| TASK DIRECTIONS |
Tally the lines of the records below that contain the string "width", where case counts. Reply with the number alone.
....
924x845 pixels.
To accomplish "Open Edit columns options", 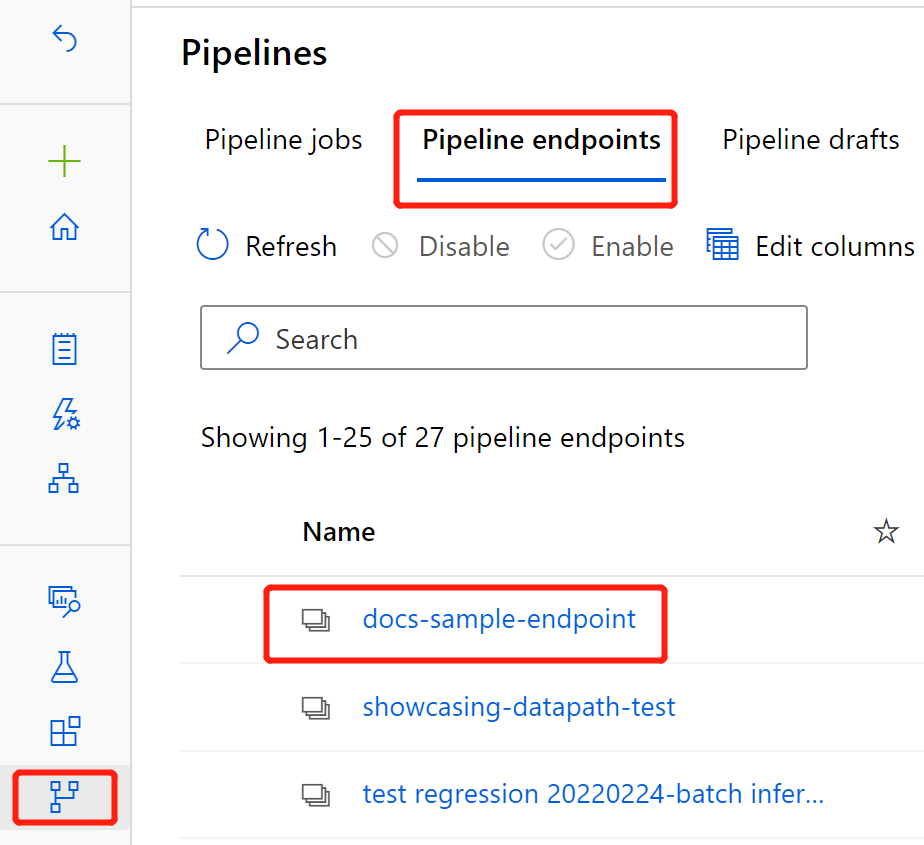I will coord(810,246).
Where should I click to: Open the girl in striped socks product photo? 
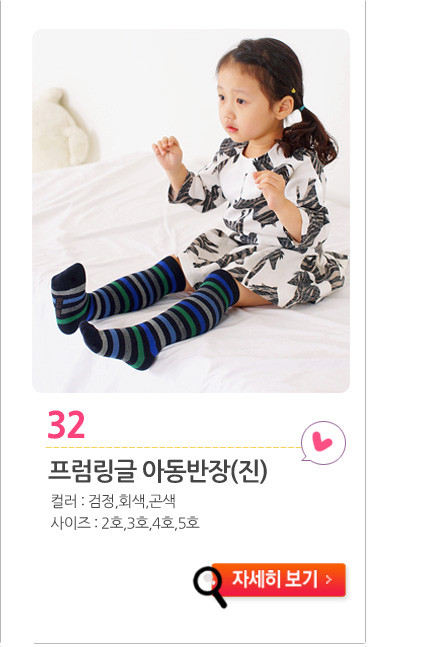click(191, 211)
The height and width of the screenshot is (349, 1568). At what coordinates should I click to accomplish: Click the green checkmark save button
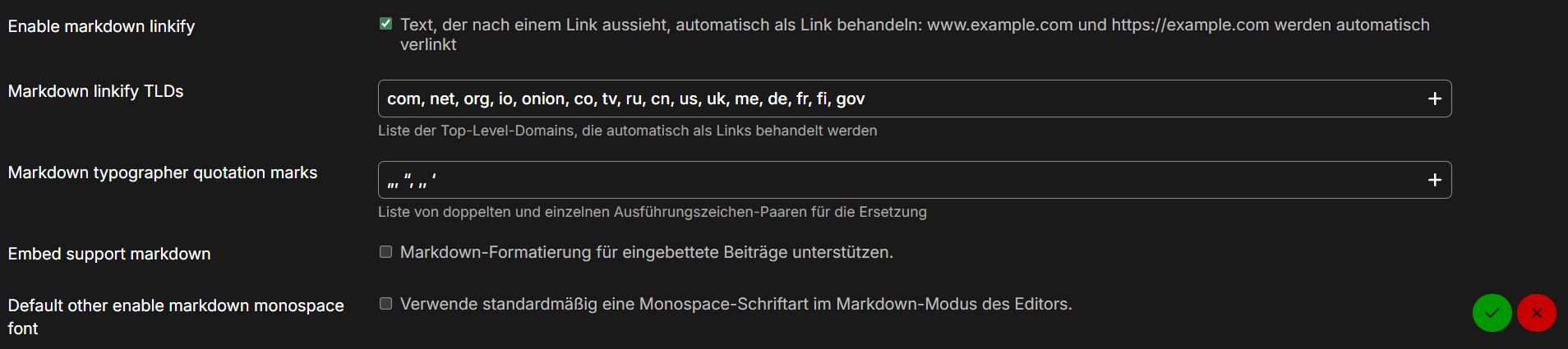(x=1492, y=313)
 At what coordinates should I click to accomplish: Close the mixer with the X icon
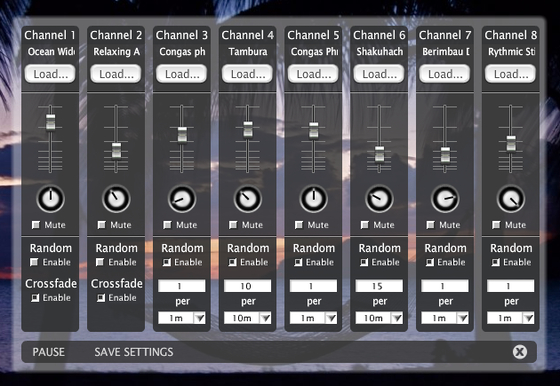[520, 352]
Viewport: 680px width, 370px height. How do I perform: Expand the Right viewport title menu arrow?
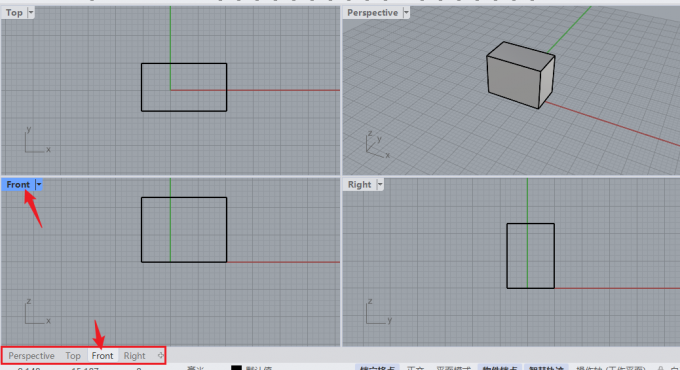click(380, 184)
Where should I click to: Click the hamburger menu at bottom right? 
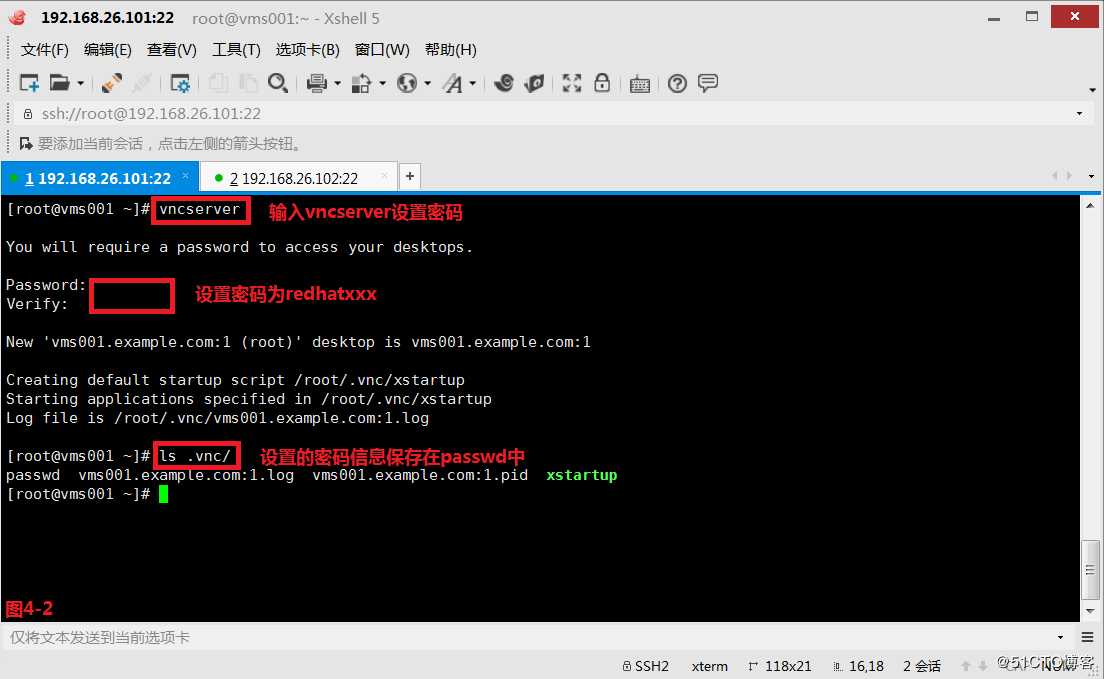[x=1088, y=637]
....
| SOLUTION FOR THIS PROBLEM |
2